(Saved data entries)
━━━━━━━━━━━━━━━━━━━━
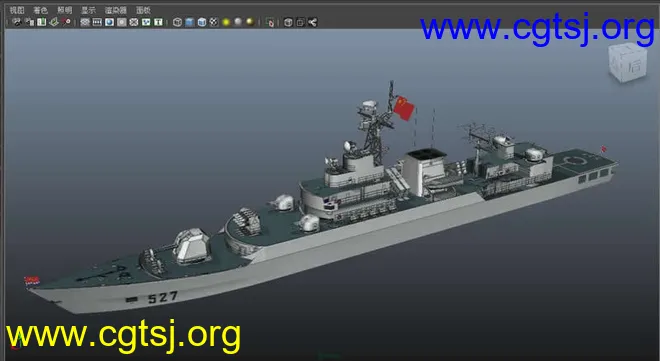
Task: Open the 面板 (Panels) menu
Action: point(143,10)
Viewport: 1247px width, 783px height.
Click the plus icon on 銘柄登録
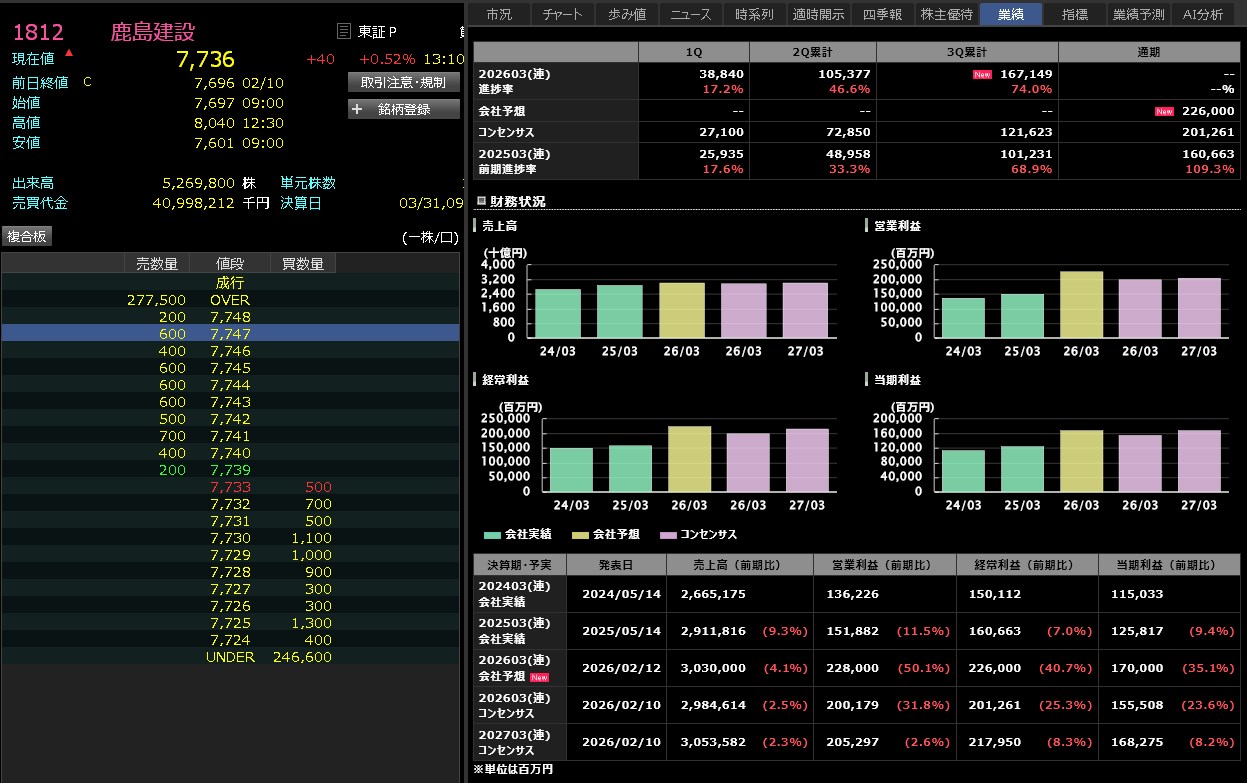tap(357, 109)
━━━━━━━━━━━━━━━━━━━━
Exercise:
Reproduce the lines from the one with "Viewport: 1247px width, 783px height." through the end of the data, keeping both end lines, adding nothing, and dropping any pictures.

Task solution:
Viewport: 1247px width, 783px height.
Click the plus icon on 銘柄登録
tap(357, 109)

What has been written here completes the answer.